断章・その五
後日談。
醒州での戦闘は『玉髄の推進機関から逃げ出した宝珠の白和邇が生成りと化して暴れ、蕃神様が捕縛した』という情報操作が行われ、政府により公式に発表されました。
魔海対策局が泥を被る形になったものの、八尋とヒラシュモクザメの関係を機密扱いにしていたのが功を奏し、また醒州の陸海軍や世羅家にも恩を売れたと玉網媛はご満悦。
玉網媛の魔海対策局長退任と宝利命の局長就任が白和邇脱走事件の直後だったのも幸いし、二人の進退問題には発展していません。
その代わり、これを機に魔海対策局の組織改革が行われました。
気象庁と、その上部組織である運通省から独立し、内閣直属の魔海対策庁に昇格となったのです。
柑子首相が法案を提出し、可決するまでにかかった時間は僅か三日。
前々から準備していたのもありますが、江政での魔海発生が災害に繋がったせいで、迅速な対策が求められたのです。
長官は元・局長にして前・神官長の巻網媛。
ただし長官とは名ばかり、実質は国務大臣扱いで、『首相の細君を入閣させるとは何事か』と一時は議会の反発に遭いましたが、巻網媛を直接知る与野党の議員さんや官僚さんたちが血相を変えて止めました。
もちろん予算は激増。
全国に支局の設立が決定され、なのりそ庵は仮庁舎兼本局棟になりました。
新しい庁舎は皇都に建設される予定ですが、いつになるのかは見当もつきません。
宝利命は肩書きが局長から次長兼本局長に変わったものの、いまのところ仕事の内容に大差はなく、それどころか減っていました。

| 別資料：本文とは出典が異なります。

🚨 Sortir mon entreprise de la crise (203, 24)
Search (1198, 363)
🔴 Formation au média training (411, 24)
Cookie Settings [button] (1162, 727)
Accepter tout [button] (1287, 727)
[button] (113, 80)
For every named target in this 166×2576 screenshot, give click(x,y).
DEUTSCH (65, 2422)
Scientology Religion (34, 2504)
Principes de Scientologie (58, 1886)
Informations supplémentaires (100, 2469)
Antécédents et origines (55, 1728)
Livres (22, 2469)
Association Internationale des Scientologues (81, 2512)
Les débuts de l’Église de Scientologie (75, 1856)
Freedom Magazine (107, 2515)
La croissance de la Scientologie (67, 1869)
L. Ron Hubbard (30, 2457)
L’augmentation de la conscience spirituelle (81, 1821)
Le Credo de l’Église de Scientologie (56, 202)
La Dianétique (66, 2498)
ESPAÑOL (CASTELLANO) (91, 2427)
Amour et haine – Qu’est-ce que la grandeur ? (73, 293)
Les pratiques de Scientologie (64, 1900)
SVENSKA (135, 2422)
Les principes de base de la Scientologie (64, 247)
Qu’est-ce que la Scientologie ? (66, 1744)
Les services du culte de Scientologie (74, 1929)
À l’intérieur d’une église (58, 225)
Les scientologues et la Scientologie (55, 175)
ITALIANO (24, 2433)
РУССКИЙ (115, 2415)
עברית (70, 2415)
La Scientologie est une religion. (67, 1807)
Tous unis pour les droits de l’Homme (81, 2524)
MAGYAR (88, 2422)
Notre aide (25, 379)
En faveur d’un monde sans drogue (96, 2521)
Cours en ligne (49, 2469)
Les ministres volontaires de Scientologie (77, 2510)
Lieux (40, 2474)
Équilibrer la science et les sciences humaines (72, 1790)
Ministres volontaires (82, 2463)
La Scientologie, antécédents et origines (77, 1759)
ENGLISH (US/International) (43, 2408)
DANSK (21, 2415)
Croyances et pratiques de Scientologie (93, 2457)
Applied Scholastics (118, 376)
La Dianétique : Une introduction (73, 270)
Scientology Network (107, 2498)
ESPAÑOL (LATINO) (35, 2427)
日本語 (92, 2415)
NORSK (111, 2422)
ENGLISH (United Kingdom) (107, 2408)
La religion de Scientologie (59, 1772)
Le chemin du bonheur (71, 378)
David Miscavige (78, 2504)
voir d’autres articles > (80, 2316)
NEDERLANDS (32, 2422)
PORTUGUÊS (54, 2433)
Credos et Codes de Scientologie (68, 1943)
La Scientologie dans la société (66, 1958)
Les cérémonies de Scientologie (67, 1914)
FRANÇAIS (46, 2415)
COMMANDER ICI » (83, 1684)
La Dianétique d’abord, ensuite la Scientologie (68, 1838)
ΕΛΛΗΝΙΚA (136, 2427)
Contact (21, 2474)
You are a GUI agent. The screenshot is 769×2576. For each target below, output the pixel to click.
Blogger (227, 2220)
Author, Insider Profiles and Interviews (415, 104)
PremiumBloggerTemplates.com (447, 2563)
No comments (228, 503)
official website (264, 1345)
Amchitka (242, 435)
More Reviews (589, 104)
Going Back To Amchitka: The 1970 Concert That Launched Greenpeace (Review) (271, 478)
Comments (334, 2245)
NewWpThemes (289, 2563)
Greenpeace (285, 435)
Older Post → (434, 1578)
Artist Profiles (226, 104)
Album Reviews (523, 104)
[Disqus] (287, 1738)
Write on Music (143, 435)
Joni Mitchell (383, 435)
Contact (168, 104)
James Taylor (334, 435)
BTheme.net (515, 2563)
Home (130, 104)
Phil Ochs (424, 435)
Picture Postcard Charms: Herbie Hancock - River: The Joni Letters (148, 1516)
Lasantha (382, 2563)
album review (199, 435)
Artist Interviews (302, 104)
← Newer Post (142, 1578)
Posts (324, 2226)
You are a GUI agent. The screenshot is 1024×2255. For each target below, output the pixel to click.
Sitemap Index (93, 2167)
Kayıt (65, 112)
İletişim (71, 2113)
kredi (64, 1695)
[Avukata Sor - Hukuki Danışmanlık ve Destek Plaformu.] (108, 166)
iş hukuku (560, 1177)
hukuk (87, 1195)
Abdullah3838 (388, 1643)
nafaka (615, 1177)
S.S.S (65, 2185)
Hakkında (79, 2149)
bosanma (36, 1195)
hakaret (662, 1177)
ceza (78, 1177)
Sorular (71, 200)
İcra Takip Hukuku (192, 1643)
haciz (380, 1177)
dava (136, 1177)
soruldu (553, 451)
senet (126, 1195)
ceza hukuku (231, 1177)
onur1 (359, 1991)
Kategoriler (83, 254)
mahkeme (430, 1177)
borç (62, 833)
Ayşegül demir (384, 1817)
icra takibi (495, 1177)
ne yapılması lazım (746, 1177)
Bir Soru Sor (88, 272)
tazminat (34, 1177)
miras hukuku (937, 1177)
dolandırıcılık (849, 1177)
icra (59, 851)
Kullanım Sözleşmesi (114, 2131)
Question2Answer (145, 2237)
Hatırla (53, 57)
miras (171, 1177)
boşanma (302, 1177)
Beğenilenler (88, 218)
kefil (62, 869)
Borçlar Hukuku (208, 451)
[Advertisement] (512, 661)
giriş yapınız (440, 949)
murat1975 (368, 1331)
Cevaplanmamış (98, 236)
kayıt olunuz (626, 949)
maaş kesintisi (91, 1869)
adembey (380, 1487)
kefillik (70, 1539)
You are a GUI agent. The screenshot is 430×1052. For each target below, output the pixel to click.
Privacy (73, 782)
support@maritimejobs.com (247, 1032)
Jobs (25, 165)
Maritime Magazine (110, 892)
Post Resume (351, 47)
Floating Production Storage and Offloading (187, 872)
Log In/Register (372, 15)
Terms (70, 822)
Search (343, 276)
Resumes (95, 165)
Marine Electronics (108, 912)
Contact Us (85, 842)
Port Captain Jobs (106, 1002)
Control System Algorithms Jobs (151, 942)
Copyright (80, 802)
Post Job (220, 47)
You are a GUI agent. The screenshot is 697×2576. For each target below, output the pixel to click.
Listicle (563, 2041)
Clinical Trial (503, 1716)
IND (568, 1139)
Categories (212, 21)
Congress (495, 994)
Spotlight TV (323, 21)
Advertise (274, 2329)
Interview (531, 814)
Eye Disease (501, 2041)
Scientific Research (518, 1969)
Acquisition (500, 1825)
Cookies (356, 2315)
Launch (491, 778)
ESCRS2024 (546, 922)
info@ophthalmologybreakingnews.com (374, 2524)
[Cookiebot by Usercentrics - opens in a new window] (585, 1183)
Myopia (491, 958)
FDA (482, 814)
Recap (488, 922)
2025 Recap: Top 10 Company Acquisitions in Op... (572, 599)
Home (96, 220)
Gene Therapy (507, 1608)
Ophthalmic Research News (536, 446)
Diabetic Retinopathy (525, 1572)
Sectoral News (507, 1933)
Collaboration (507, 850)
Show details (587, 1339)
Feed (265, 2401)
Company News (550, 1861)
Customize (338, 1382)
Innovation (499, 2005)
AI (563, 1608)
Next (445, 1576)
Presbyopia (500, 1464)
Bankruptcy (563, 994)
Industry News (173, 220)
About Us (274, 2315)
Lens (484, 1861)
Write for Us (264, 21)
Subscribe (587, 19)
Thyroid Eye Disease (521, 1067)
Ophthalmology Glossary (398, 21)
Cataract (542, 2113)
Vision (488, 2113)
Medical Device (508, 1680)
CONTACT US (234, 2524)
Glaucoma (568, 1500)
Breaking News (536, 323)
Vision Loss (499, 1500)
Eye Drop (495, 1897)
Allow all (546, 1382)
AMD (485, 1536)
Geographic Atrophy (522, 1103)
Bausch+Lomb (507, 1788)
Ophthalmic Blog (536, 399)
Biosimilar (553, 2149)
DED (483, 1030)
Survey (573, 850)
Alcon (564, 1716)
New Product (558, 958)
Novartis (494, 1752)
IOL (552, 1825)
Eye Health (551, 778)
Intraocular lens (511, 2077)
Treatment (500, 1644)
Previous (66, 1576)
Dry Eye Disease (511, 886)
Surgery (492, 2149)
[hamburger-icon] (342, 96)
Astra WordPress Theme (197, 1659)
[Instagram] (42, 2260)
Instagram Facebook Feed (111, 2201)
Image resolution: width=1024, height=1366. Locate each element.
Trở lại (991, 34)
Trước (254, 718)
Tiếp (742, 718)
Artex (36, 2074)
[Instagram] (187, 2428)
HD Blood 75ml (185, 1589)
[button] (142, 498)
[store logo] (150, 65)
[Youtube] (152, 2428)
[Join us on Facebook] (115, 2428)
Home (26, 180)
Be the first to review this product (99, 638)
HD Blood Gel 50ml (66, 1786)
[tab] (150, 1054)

それでも昇進に違いはなく、傀儡局長の汚名も返上できたのですが、当の本人は、 ひょっとして艦長になる夢が遠ざかったのではと青ざめています。
抄網媛は現在、首相官邸で巻網媛の指導を受け特訓中。
次の悪樓釣りまでには、なのりそ庵に戻ってくる予定です。
――それまで生きていればの話ですが。
支夏命は醒州にある古文書を掻き集め、皇室に写本が存在しない文献を仕分けています。
抄網媛が天蓋つき寝台で八尋に見せた資料は、支夏命が研究していたものでした。
質の悪い双子の姉が、名前と姿を騙って軍用車両を開発していたせいで、しばらく考古学会に顔を出せなかった支夏は、ようやく本分に立ち返れると大喜び。
いずれ皇居にある資料を全面的に調査したいと張り切っていますが、きっとその前に全国から古文書の山が押し寄せるでしょう。
本局づけの神官長に昇進した玉網媛はというと、激減した仕事量に、ただただ茫然としていました。
各省庁から集まった有能なお役人さんたちと宝利に仕事の大半を奪われて、いまは全国の神気図を作成したり、お茶を飲みながら支夏が送ってくる資料を眺めるだけの日々を送っています。
「わたくしがこれほどまでに無能であったとは思いませんでした……」
巻網媛が【ばけもの】と呼ばれる所以となった苛烈な業務をそのまま引き継いで、その組織を改革もせず、無理をして真面目に遂行しようとしたのが問題視されたのですが、玉網媛は己の不甲斐なさに嘆くばかりです。
自分自身のブラック業態に気づくのは、もう少し先になるでしょう。
しかし、執務室の窓辺でノンビリしていられるのも時間の問題。
数週間後には、支局の神官長や巫女さんになる候補生たちが、全国からやってくるのです。